The Eagles’ 24-15 loss to the Chicago Bears was already ugly, but one fourth-quarter decision from head coach Nick Sirianni turned a tough night into a full-blown controversy.

With 3:10 left and the Eagles trailing 24-9, Jalen Hurts found A.J. Brown for Brown’s second touchdown of the game, cutting the deficit to nine points. Standard procedure says kick the extra point, make it a one-score game (24-16), and live to fight another possession.

Nick Sirianni had other plans.

He sent the two-point conversion team onto the field. Hurts rolled out, heaved a prayer to the back of the end zone… incomplete. Ballgame essentially over. Bears 24, Eagles 15.

After the game, Sirianni stood at the podium and defended the call with the calm confidence of a man who’s done the homework.

“I’ve done a lot of studies on that in my notes down nine,” Sirianni explained. “I’m always going to go for two in that scenario. That’s in my notes from my studies in the past. You want to know exactly what you need right there… If you go down seven, it’s a one-score game. If you go down eight, I know it’s a one-score game as well. At some point you’re going to need it, and I always want to know early what I need going forward.”

Translation: Sirianni wanted the clarity. Get the two now and you know you just need one touchdown + extra point to tie. Miss it and… well, you still know exactly what you need (touchdown + two-point conversion), and you can plan the rest of the game accordingly.

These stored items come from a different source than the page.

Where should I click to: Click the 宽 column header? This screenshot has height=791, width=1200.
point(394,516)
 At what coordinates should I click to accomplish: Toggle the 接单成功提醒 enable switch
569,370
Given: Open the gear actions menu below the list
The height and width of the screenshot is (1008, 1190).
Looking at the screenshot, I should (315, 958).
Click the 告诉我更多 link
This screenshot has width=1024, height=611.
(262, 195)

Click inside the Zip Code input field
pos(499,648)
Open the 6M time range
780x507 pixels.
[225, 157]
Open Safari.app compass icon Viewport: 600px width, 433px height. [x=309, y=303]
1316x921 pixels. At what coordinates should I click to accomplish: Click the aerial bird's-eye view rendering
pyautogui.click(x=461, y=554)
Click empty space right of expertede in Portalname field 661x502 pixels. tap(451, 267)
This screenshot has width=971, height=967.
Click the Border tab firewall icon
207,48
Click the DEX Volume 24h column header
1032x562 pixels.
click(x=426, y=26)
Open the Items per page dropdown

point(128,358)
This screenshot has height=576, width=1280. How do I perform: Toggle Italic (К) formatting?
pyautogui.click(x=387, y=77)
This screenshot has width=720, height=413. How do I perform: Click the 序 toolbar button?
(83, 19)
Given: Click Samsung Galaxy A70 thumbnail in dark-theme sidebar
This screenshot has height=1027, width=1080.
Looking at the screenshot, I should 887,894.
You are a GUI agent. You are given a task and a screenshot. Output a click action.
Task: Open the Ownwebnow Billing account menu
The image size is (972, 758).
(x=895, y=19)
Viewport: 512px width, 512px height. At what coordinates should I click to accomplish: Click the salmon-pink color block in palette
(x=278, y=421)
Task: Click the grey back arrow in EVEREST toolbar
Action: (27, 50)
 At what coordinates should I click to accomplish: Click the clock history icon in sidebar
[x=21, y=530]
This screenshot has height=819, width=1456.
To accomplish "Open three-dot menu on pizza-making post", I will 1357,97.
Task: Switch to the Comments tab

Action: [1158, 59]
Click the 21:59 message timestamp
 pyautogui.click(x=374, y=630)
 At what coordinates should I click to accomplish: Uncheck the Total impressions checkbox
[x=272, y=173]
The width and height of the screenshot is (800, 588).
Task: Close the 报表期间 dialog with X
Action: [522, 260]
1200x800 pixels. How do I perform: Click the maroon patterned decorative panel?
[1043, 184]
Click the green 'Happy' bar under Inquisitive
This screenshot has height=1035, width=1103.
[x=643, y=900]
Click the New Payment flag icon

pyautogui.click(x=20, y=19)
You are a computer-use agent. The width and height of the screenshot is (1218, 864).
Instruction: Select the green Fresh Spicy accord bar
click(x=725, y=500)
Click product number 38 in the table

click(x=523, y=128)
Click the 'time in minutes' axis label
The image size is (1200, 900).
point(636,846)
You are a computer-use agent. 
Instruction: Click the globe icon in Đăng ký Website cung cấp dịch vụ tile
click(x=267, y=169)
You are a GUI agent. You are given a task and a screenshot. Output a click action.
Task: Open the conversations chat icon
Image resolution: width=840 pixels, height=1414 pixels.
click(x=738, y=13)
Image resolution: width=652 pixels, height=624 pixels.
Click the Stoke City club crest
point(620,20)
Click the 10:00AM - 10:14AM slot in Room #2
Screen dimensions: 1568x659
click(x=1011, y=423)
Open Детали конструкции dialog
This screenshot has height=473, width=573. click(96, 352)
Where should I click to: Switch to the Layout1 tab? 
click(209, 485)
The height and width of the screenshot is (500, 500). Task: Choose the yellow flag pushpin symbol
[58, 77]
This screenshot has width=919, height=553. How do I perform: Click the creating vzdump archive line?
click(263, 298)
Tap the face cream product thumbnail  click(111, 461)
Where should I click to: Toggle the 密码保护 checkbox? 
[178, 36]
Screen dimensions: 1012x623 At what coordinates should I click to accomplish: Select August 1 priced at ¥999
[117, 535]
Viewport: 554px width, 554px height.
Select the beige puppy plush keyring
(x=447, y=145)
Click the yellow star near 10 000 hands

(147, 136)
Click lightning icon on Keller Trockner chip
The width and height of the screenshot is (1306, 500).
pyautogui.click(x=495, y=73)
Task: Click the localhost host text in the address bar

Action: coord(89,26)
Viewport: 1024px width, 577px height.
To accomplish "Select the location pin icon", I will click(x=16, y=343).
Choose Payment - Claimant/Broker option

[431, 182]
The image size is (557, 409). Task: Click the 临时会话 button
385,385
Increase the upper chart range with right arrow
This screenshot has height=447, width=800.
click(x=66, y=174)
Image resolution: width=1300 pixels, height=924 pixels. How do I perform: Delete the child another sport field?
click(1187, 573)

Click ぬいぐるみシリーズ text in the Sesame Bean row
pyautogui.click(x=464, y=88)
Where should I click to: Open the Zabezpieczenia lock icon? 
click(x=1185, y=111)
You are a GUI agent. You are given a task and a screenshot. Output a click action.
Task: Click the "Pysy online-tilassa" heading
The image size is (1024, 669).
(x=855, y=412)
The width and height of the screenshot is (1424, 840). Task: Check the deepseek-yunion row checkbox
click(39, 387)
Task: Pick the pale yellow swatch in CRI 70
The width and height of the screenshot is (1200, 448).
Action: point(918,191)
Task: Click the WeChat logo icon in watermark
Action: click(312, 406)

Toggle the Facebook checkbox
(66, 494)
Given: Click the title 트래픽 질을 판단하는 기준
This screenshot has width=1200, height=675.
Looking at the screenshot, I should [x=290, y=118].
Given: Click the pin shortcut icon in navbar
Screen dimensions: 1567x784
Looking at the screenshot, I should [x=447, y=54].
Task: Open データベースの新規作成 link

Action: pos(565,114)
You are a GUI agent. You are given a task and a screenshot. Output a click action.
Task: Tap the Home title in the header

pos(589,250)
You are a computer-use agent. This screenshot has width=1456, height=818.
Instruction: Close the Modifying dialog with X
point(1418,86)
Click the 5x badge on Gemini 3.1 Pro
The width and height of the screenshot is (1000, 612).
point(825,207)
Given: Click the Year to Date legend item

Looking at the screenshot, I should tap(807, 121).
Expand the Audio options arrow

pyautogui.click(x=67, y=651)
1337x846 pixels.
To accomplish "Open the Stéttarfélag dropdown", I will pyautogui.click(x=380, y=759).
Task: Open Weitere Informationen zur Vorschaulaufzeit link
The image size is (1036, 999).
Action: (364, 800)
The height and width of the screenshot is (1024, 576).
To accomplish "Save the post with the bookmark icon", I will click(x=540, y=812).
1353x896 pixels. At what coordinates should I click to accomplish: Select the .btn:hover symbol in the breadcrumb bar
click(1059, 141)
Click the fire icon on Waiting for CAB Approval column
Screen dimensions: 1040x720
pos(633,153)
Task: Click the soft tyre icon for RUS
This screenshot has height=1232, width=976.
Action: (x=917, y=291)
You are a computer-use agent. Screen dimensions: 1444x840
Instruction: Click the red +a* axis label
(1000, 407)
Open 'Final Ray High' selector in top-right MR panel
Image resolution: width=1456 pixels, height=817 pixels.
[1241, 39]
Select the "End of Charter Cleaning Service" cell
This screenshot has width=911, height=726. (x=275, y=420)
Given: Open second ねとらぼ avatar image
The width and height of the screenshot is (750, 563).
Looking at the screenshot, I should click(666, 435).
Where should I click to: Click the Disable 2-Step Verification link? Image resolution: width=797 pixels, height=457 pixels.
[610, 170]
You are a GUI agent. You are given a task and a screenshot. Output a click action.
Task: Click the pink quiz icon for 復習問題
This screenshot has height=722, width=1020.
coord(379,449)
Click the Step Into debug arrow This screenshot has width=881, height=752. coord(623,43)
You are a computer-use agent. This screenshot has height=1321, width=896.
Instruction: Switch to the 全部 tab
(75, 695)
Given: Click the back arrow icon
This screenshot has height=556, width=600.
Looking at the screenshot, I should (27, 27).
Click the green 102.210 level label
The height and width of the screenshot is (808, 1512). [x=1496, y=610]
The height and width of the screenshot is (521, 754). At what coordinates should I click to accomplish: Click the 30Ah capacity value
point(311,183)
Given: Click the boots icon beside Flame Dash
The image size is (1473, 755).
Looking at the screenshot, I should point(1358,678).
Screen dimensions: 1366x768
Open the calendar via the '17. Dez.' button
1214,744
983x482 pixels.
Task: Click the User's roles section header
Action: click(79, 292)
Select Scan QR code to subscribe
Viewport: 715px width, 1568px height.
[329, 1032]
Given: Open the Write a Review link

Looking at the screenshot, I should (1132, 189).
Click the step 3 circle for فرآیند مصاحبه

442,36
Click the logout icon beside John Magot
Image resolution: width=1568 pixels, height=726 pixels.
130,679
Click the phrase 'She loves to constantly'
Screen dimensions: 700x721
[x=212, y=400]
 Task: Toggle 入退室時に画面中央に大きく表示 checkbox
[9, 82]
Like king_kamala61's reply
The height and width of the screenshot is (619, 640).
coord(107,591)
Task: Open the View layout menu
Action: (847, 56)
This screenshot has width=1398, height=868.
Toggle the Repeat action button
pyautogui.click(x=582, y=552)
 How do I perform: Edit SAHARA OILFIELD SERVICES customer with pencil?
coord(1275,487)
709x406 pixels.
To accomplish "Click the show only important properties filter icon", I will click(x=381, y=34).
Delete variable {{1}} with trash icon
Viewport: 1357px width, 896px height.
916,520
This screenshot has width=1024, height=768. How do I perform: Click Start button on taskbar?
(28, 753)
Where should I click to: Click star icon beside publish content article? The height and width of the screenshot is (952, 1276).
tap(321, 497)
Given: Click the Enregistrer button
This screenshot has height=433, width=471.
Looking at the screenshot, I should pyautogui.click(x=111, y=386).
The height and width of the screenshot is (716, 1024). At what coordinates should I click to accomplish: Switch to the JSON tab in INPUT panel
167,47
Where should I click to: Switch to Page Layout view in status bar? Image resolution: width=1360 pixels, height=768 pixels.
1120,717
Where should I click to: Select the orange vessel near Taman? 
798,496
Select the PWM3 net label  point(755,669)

He even pointed out the Eagles still had all three timeouts and could have attempted an onside kick if they’d converted.

On paper, the analytics crowd nodded. In living rooms across Philadelphia, jaws hit the floor.

Why? Because with only 3:10 left, missing the two-point try effectively ended any realistic chance of two possessions. Had Sirianni kicked the PAT to make it 24-16, the Eagles could have forced a three-and-out, gotten the ball back with around 1:30 and all three timeouts, and still had a puncher’s chance. Instead, the moment the ball sailed incomplete, the white flag went up.

And then there’s the Jake Elliott factor.

The Eagles’ normally reliable kicker had already clanked an extra point earlier in the game—his first miss of the season. Was Sirianni quietly spooked by a suddenly shaky kicker? Did he not trust Elliott to make the routine kick that would have kept hope alive? Sirianni never said it, but the timing was impossible to ignore.

Eagles Twitter erupted. Some fans praised the aggression and the “trust the process” analytics approach. Most just saw another Sirianni gamble that blew up in his face at the worst possible moment.

Love it or hate it, one thing is undeniable: when you’re down nine with three minutes left and you come away with zero points on a touchdown drive, the head coach is going to take heat.

Sirianni says he’ll always go back and re-evaluate. After this one, Eagles Nation sure hopes he does.